Selected passage —

= = =

Re: Add LZ4 compression in pg_dump

From: Michael Paquier <michael(at)paquier(dot)xyz>
To: Justin Pryzby <pryzby(at)telsasoft(dot)com>
Cc: gkokolatos(at)pm(dot)me, Tomas Vondra <tomas(dot)vondra(at)enterprisedb(dot)com>, pgsql-hackers(at)lists(dot)postgresql(dot)org, Rachel Heaton <rachelmheaton(at)gmail(dot)com>
Subject: Re: Add LZ4 compression in pg_dump
Date: 2023-01-26 05:49:27
Message-ID: Y9IUZzQsusY3VuyJ@paquier.xyz
Views: Raw Message | Whole Thread | Download mbox | Resend email
Thread:
Lists: pgsql-hackers

On Wed, Jan 25, 2023 at 12:00:20PM -0600, Justin Pryzby wrote:
> While looking at this, I realized that commit 5e73a6048 introduced a
> regression:
>
> @@ -3740,19 +3762,24 @@ ReadHead(ArchiveHandle *AH)

= = =

Material provided —
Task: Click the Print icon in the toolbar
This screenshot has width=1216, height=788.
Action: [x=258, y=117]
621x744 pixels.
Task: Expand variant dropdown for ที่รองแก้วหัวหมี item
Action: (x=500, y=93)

= = =

List of tasks —
**1.** Output the part of the email that opens with the words containing "On Wed, Jan" and closes with "-3740,19 +3762,24 @@ ReadHead(ArchiveHandle *AH)".
**2.** Answer these questions about the email:
(a) What date and time does the email show?
(b) Which commit is said to have introduced a regression?
(c) Which mailing list is the email on?
Rely only on the email about LZ4 compression in pg_dump, not on the listing.

Responses for each task —
**1.**
On Wed, Jan 25, 2023 at 12:00:20PM -0600, Justin Pryzby wrote:
> While looking at this, I realized that commit 5e73a6048 introduced a
> regression:
>
> @@ -3740,19 +3762,24 @@ ReadHead(ArchiveHandle *AH)

**2.**
(a) 2023-01-26 05:49:27
(b) 5e73a6048
(c) pgsql-hackers